What the task requires
Retype the lines of the items below, from their very first line through the line containing "pyautogui.click(x=<x>, y=<y>)", with both of those lines included.

(Records from a pointing dataset)
_ _ _ _ _ _ _
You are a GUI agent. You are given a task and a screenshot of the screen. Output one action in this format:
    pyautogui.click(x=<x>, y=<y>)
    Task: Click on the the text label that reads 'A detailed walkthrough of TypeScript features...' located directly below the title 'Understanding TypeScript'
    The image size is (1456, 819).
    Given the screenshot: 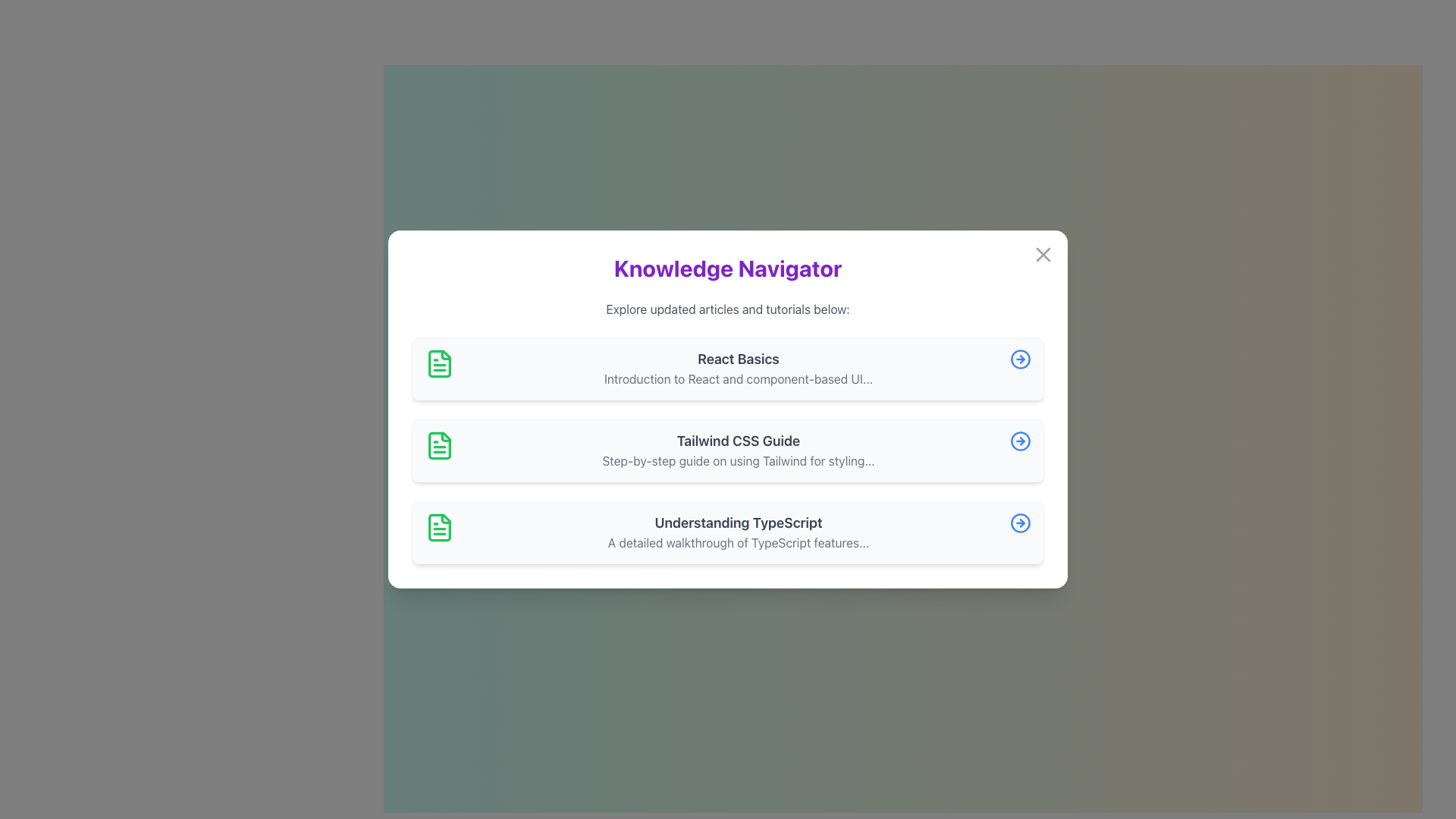 What is the action you would take?
    pyautogui.click(x=739, y=542)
_ _ _ _ _ _ _
Solution for this problem
You are a GUI agent. You are given a task and a screenshot of the screen. Output one action in this format:
    pyautogui.click(x=<x>, y=<y>)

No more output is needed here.